═══ Excerpted passage
From: Roy Franz <roy.lists_at_gmail.com>
Date: Tue, 19 Jan 2010 19:31:36 -0800

On Thu, Jan 14, 2010 at 1:36 PM, Stas Cherkassky <scherkas_at_gmail.com> wrote:
> Michael,
>
> I think you are right - Subversion just wasn't designed for this
> methodology.
> But I can't believe SVN users don't have the same problem. I wonder how they
> solve it ...

We have the same problem, but our 'solution' is to just live with it.
This comes up periodically,
and is a capability that users miss (compared to CVS.)

> In other words, the sparse tag is just a mean to achieve what I need, which
> is a communication
> between sub-module designers and integrator. How is this supposed to be done
> in SVN ?
> How does integrator knows which version of each sub-module to take as a
> release-candidate
> for next integration ?
>
> The "view attached to tag" that you suggested is interesting (it resembles a
> bit a tag implementation
> in Perforce, where tag is an object which knows all files/versions it's put
> on - which, IMHO is the best),
> ... but only resembles. In my case there is no special goal to reproduce
> that partial tree. I need to collect a few sub-modules to build a module
> (this is hierarchical, the module may in turn be only part of the project).
══════
> **Problem a**
Rewrite the records from their start through the line containing "point(22,306)", replacing "red arrow" with "green arrow" and leaving everything else unchanged.
═══ Records for this exercise
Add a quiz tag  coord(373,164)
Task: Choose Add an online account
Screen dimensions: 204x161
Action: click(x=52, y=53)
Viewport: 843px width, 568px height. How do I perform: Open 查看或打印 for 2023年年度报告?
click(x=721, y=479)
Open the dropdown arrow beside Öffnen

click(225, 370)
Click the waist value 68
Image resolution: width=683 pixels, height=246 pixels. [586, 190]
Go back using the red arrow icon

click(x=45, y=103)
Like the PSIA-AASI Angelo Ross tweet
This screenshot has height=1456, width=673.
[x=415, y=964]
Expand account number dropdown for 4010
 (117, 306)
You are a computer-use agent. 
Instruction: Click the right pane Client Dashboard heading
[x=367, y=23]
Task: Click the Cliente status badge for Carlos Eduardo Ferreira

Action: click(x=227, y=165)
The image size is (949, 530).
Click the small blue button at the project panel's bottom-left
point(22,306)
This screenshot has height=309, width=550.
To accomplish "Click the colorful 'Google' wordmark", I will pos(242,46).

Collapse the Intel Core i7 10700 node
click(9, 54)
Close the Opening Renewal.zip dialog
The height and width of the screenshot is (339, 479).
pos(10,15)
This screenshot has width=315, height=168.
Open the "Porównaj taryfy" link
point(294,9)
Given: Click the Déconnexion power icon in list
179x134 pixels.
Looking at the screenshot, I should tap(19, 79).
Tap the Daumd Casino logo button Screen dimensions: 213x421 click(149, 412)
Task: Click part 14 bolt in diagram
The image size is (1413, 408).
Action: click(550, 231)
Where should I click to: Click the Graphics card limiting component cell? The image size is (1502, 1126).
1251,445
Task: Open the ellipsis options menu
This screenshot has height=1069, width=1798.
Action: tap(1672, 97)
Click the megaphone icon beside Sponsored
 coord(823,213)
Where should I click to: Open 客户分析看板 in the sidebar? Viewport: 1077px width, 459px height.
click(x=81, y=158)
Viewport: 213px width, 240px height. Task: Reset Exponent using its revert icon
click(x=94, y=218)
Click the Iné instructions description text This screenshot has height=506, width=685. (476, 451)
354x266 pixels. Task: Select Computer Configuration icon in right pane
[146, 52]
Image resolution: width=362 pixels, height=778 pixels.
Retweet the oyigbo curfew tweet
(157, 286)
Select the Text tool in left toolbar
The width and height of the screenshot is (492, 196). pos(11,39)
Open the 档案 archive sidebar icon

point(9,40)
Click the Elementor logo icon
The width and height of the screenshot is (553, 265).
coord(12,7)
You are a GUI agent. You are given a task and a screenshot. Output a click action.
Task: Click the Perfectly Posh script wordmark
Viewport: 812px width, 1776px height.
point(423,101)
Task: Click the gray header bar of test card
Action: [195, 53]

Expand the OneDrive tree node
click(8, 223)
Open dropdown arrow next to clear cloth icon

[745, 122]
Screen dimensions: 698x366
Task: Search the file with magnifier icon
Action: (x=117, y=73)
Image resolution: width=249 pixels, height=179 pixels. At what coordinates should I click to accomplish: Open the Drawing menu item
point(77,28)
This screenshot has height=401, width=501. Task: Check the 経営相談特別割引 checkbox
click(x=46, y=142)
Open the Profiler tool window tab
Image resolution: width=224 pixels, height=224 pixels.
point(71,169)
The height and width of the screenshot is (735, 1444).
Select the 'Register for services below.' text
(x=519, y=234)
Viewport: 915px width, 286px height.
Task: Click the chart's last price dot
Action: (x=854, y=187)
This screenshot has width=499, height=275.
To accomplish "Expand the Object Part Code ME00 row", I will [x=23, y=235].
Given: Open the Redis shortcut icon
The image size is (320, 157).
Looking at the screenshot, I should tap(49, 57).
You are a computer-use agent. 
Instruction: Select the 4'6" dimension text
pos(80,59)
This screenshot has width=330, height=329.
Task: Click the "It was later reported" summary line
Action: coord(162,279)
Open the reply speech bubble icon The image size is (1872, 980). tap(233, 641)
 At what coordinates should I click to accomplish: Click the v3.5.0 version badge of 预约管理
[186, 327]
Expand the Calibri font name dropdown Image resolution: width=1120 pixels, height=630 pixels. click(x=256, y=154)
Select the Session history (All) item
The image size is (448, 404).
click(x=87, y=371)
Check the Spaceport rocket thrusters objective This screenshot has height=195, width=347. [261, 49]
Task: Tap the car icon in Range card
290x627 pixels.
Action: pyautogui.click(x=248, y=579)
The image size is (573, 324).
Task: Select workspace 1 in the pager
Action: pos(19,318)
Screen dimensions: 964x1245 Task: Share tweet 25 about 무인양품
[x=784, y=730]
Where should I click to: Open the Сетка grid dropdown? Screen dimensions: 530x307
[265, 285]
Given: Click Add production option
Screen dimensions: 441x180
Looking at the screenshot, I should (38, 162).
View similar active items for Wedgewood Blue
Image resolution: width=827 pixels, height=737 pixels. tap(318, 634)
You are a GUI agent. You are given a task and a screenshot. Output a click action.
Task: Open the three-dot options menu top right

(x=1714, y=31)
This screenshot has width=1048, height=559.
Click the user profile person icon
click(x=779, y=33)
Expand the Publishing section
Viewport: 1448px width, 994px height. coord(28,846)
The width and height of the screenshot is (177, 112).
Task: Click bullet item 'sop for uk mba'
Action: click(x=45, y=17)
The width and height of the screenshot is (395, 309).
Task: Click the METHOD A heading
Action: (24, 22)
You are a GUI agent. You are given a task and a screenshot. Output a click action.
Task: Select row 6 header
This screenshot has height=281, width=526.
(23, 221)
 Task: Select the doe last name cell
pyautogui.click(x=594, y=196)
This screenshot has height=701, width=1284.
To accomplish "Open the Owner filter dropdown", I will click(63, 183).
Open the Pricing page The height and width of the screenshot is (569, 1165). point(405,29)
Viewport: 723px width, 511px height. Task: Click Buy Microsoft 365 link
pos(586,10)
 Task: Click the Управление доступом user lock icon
══════
> **Problem b**
Please list every version control system named in the mailing-list message, counting a system and its abbreviation as one.

> **Response a**
Add a quiz tag  coord(373,164)
Task: Choose Add an online account
Screen dimensions: 204x161
Action: click(x=52, y=53)
Viewport: 843px width, 568px height. How do I perform: Open 查看或打印 for 2023年年度报告?
click(x=721, y=479)
Open the dropdown arrow beside Öffnen

click(225, 370)
Click the waist value 68
Image resolution: width=683 pixels, height=246 pixels. [586, 190]
Go back using the green arrow icon

click(x=45, y=103)
Like the PSIA-AASI Angelo Ross tweet
This screenshot has height=1456, width=673.
[x=415, y=964]
Expand account number dropdown for 4010
 (117, 306)
You are a computer-use agent. 
Instruction: Click the right pane Client Dashboard heading
[x=367, y=23]
Task: Click the Cliente status badge for Carlos Eduardo Ferreira

Action: click(x=227, y=165)
The image size is (949, 530).
Click the small blue button at the project panel's bottom-left
point(22,306)

> **Response b**
- Subversion (SVN)
- CVS
- Perforce